To have that kind of lasting impact on your market, it’s not enough to choose colors that you like or fonts that are trending. It’s necessary to think carefully about your brand and your audience in order to develop a consistent, compelling brand strategy. How can you improve your brand strategy if it doesn’t seem to be catching on?
Start by defining your brand goals
In the beginning of your enterprise, you took time to develop a business vision: long-term goals and expectations for your business’ development. Your brand goals should align with your business vision, and they should be explicitly stated. It’s impossible to determine if your brand is successful if you haven’t set benchmarks to measure it.
What are some common brand goals? If your business vision is to expand beyond your domestic market, a brand goal may be to rely more heavily on symbols and images, which are capable of quickly communicating across language barriers. Another goal may be to rely more heavily on colors that are attractive to the other cultures you’re trying to reach. While white is associated with purity in the US, many cultures associate it with mourning, death, and misfortune.
Allow user personas to guide brand development
Remember, your brand should accomplish more than representing your business. Ideally, it should be relevant to your market. Even better, it should represent a lifestyle or value system that your market identifies with or would like to identify with.
People choose one brand over another based on perceived value. By associating ourselves with brands that have greater perceived value, we feel on some level that we’ve elevated our own status, whether we like to admit it or not. The person who cruises through the streets in a Hummer is making a very different statement about what he values than someone who squeezes a tiny smart car into one of Manhattan’s tight parking spots.

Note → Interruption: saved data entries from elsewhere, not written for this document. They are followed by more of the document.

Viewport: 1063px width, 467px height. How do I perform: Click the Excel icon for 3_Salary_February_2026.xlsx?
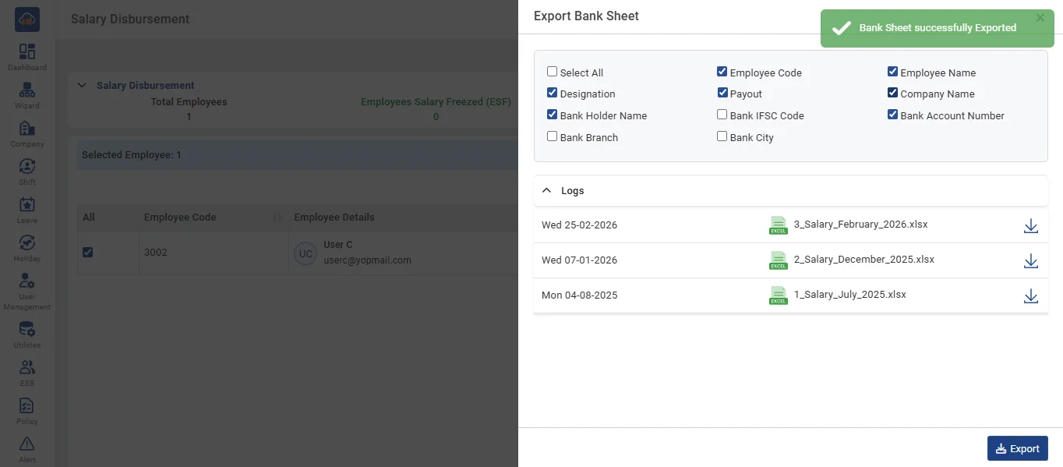(x=778, y=225)
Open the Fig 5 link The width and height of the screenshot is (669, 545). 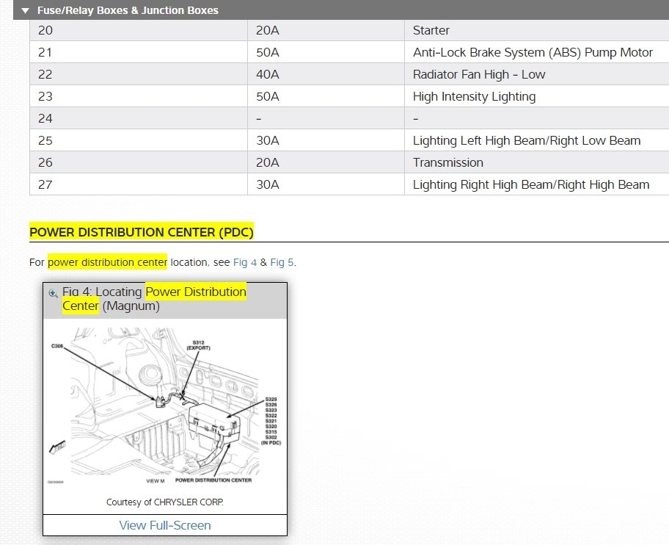tap(282, 262)
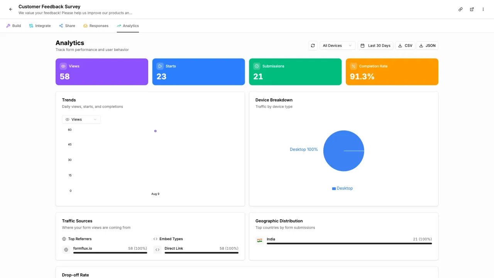Click the Aug 9 data point on Trends chart
Image resolution: width=494 pixels, height=278 pixels.
pos(155,131)
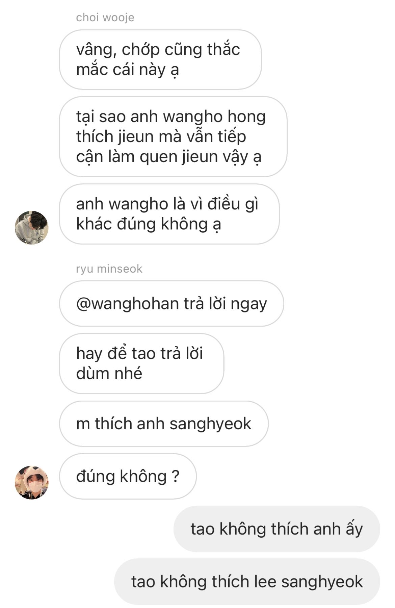This screenshot has height=608, width=395.
Task: Tap 'cận làm quen jieun vậy ạ' line
Action: click(x=169, y=157)
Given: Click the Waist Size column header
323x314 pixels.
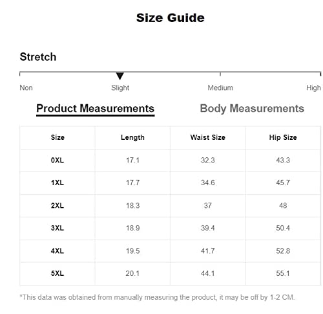Looking at the screenshot, I should 208,137.

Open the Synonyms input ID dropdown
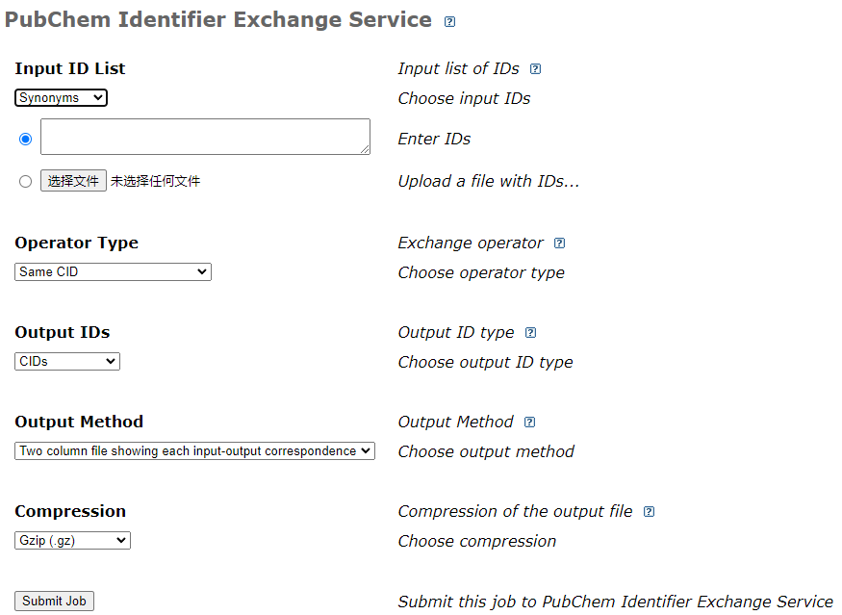tap(61, 97)
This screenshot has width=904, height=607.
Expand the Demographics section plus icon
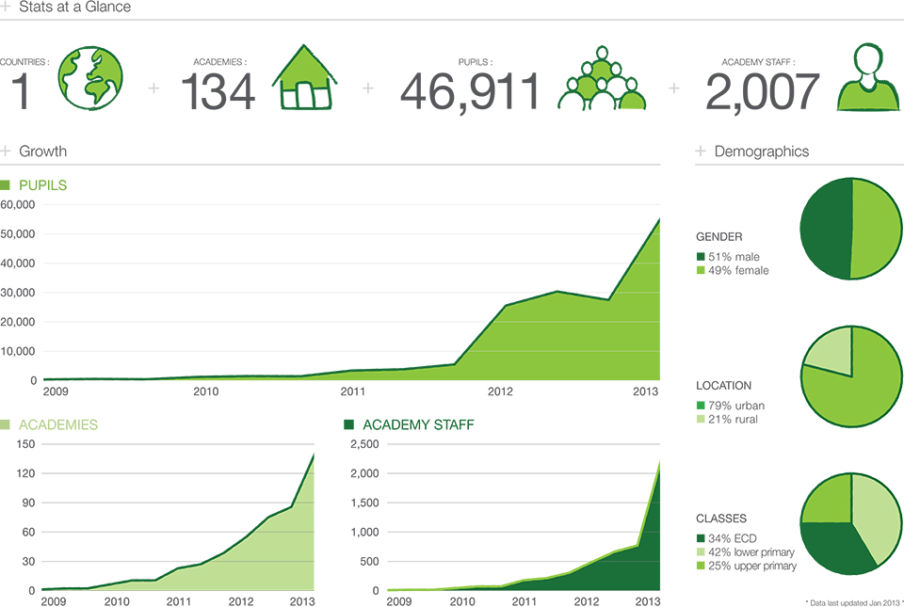pyautogui.click(x=701, y=151)
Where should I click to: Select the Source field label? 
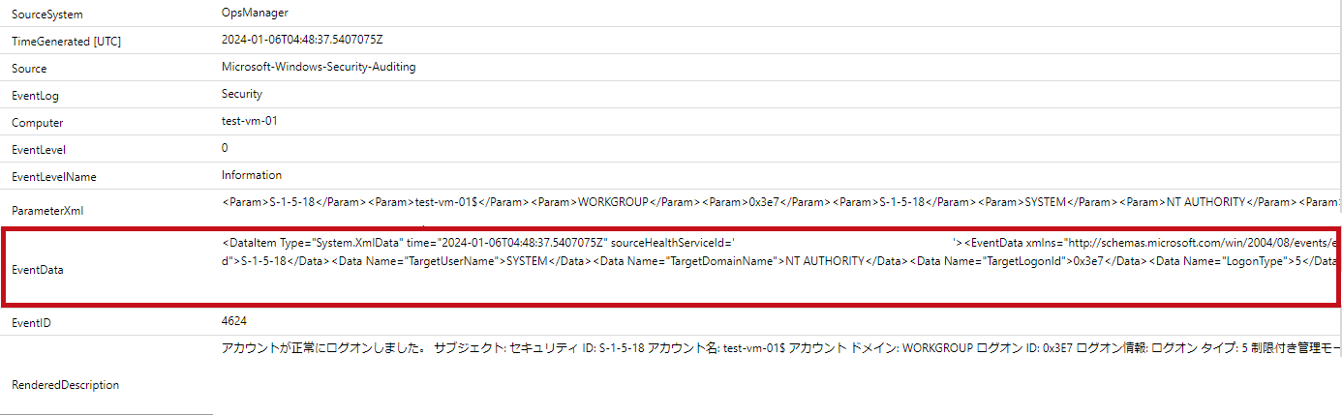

Obviously, a brand doesn’t make the person, but it can help the person define herself.
When you’re building your brand, start by understanding your audience. Brainstorm lists of their interests, objects and atmospheres that they gravitate towards, and activities that they commonly participate in. Then incorporate the most powerful of those elements into your brand strategy.
Keep it simple and consistent
If you want your brand to anchor itself in your audience’s life, you need to make conscious choices initially and then follow through with them consistently. Choosing a limited palette of colors, a defining font, and a few strong images and using them across your messaging makes it easier for your audience to recall your brand quickly.

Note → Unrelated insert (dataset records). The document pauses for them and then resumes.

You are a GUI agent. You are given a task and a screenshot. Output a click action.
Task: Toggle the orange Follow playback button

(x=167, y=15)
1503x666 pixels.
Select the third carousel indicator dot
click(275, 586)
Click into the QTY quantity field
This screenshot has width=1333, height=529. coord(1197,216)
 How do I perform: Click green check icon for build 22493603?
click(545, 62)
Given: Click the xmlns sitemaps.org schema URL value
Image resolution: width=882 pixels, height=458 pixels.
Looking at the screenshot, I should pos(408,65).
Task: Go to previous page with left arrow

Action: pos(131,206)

A gorgeous shoe with a red lacquered sole has been instantly recognizable among shoe aficionados as a Christian Louboutin since 1992. The high contrast red and yellow of McDonald’s brand advertisements no longer even require the company’s logo to elicit recognition. Tiffany’s trademarked color is another brand element that requires no introduction. When a woman is offered that blue box, she knows she can expect something luxurious.
One detail – whether it’s a color, a unique font, or a striking symbol – is easier to remember than several elements, so choose a motif with the bare minimum of elements to increase your brand’s memorability.

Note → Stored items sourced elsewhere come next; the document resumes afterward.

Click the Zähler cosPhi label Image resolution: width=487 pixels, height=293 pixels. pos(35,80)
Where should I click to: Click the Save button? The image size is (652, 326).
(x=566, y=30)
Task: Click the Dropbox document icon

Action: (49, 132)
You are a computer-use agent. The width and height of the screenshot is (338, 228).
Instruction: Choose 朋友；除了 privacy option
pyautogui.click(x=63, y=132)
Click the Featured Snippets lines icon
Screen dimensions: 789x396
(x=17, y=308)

Create a brand foundation guideline
Once you’ve got your brand basics established, take the time to develop a simple brand foundation guideline. Include the hex codes of your primary colors to make it ensure the color is always the same across platforms. Provide instructions on the use of fonts and symbols across communications.
Refer back to your brand foundation when you’re making decisions about packaging and advertisements. Each outreach – from tissue paper to Christmas cards – is an opportunity to solidify your brand strategy.